Element and text position entries:
---
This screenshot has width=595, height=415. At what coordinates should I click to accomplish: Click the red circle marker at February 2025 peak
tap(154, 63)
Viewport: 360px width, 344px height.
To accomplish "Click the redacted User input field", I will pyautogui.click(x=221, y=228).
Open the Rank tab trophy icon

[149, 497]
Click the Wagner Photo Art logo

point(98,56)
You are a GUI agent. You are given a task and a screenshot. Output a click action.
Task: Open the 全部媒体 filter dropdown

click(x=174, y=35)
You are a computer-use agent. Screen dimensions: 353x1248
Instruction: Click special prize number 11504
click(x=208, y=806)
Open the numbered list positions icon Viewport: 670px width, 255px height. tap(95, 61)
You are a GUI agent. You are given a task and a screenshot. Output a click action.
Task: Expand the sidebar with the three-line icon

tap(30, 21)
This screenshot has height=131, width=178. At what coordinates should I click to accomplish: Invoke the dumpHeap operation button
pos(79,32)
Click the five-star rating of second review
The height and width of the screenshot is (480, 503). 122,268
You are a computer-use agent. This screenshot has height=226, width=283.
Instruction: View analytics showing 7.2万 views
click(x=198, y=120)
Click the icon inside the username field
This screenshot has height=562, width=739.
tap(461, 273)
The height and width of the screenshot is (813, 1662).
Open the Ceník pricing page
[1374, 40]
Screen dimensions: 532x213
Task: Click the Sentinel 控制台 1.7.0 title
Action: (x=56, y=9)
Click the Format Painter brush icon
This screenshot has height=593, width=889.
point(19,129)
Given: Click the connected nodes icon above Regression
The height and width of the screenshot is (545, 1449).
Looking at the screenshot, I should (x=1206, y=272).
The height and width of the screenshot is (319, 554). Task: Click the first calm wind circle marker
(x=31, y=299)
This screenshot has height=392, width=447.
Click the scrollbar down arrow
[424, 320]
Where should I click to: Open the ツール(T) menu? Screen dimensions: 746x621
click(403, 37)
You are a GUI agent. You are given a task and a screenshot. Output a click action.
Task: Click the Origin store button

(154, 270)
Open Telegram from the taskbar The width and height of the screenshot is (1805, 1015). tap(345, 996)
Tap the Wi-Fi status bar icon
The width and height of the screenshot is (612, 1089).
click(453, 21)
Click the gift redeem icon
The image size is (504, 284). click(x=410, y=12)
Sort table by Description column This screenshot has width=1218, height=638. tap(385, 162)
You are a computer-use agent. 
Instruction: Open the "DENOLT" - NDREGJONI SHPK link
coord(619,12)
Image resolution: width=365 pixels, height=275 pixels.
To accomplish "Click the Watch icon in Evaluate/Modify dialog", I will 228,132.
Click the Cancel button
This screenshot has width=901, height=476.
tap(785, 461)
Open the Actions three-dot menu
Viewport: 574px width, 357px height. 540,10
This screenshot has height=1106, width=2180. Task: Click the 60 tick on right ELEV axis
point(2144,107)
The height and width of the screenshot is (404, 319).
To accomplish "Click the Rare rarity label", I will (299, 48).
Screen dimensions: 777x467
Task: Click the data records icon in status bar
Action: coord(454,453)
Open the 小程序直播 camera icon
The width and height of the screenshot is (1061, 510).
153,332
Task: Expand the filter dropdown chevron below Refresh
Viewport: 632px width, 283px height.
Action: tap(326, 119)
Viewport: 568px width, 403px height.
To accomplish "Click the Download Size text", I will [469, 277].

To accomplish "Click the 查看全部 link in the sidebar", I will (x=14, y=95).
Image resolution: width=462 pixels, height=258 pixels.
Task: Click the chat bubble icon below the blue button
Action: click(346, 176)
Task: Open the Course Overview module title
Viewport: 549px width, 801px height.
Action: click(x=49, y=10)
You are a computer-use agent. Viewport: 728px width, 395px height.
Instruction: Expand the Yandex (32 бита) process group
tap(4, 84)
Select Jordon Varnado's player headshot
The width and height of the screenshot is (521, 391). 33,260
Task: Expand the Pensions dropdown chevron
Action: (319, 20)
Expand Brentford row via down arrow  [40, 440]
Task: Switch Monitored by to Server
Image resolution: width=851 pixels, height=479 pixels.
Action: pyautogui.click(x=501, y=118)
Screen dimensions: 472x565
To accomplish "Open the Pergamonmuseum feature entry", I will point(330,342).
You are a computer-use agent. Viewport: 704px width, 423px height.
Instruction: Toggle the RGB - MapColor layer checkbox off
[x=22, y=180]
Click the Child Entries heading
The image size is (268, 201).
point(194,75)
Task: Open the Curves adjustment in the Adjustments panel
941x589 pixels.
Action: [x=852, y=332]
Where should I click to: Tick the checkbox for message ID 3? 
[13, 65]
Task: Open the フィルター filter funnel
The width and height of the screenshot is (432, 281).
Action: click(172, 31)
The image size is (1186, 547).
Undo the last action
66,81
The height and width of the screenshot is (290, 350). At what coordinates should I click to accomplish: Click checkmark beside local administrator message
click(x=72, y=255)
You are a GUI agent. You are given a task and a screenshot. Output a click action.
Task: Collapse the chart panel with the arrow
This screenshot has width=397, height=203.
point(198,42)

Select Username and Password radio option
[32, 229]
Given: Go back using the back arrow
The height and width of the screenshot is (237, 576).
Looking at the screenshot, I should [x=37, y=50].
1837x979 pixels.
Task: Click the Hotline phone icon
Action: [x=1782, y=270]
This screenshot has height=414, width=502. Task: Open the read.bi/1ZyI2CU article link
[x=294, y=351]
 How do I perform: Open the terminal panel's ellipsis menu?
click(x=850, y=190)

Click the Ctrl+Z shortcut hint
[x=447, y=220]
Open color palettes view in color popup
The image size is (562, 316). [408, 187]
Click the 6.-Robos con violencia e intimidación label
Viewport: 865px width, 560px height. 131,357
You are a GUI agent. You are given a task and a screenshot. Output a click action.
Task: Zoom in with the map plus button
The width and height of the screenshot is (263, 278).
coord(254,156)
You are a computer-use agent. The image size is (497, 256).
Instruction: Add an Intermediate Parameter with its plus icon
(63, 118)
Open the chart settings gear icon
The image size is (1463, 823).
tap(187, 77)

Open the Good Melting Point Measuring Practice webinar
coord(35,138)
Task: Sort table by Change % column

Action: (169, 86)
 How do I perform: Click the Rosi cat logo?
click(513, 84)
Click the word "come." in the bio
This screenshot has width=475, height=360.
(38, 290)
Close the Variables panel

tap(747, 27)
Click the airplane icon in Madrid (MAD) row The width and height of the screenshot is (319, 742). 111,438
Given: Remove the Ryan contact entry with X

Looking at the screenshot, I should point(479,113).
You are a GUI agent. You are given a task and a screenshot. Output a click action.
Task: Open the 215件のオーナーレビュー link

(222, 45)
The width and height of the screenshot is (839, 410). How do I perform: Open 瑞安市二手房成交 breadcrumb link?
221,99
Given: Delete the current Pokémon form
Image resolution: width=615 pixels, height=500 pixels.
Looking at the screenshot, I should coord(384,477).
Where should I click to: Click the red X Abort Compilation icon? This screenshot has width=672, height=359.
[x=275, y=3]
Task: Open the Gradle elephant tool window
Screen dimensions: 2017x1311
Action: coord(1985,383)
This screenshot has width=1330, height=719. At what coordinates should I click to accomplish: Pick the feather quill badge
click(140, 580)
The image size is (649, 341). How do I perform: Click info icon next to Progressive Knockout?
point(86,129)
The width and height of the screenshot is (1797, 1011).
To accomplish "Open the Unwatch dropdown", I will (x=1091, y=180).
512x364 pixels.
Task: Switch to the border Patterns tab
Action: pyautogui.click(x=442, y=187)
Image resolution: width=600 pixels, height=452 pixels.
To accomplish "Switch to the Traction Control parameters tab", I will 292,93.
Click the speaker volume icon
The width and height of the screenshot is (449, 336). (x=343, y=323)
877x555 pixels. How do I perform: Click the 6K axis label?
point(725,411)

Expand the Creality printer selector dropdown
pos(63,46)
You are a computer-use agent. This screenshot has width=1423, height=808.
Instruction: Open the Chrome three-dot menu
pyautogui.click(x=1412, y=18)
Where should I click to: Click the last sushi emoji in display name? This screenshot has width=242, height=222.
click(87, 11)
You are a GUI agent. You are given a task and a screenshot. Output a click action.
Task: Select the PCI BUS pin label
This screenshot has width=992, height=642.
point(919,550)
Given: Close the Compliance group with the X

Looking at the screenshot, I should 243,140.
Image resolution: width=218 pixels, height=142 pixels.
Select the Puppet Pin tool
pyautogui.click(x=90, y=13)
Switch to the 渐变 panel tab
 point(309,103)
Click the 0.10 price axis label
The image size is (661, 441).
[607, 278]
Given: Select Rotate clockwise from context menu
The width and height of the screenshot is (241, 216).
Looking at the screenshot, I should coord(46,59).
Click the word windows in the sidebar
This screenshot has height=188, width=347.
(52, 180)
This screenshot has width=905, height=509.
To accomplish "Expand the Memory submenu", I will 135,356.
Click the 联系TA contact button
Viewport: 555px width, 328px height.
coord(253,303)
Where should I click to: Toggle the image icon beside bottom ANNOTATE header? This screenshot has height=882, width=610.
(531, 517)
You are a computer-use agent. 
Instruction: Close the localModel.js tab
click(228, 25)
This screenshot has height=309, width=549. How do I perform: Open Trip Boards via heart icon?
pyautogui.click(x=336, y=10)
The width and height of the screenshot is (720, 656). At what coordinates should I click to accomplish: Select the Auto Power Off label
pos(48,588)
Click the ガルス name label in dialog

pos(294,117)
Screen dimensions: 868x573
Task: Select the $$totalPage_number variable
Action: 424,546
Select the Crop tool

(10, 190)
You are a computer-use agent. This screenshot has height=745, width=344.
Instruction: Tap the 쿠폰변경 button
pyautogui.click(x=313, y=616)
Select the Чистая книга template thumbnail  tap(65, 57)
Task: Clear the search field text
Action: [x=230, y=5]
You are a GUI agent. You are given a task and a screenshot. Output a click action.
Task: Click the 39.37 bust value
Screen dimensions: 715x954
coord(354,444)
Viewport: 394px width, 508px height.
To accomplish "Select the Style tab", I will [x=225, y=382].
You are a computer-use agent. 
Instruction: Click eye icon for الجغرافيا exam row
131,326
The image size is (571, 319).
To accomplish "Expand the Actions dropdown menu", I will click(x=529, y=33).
---
Instructions to follow
Please reproduce the entries between the lines holding "Open the Actions three-dot menu" and "point(194,75)", inclusive, replacing "Instruction" with "Directive" and changing nothing else.

Result for this task
Open the Actions three-dot menu
Viewport: 574px width, 357px height. 540,10
This screenshot has height=1106, width=2180. Task: Click the 60 tick on right ELEV axis
point(2144,107)
The height and width of the screenshot is (404, 319).
To accomplish "Click the Rare rarity label", I will (299, 48).
Screen dimensions: 777x467
Task: Click the data records icon in status bar
Action: coord(454,453)
Open the 小程序直播 camera icon
The width and height of the screenshot is (1061, 510).
153,332
Task: Expand the filter dropdown chevron below Refresh
Viewport: 632px width, 283px height.
Action: tap(326, 119)
Viewport: 568px width, 403px height.
To accomplish "Click the Download Size text", I will [469, 277].

To accomplish "Click the 查看全部 link in the sidebar", I will (x=14, y=95).
Image resolution: width=462 pixels, height=258 pixels.
Task: Click the chat bubble icon below the blue button
Action: click(346, 176)
Task: Open the Course Overview module title
Viewport: 549px width, 801px height.
Action: click(x=49, y=10)
You are a computer-use agent. Viewport: 728px width, 395px height.
Directive: Expand the Yandex (32 бита) process group
tap(4, 84)
Select Jordon Varnado's player headshot
The width and height of the screenshot is (521, 391). 33,260
Task: Expand the Pensions dropdown chevron
Action: (319, 20)
Expand Brentford row via down arrow  [40, 440]
Task: Switch Monitored by to Server
Image resolution: width=851 pixels, height=479 pixels.
Action: pyautogui.click(x=501, y=118)
Screen dimensions: 472x565
To accomplish "Open the Pergamonmuseum feature entry", I will point(330,342).
You are a computer-use agent. Viewport: 704px width, 423px height.
Directive: Toggle the RGB - MapColor layer checkbox off
[x=22, y=180]
Click the Child Entries heading
The image size is (268, 201).
point(194,75)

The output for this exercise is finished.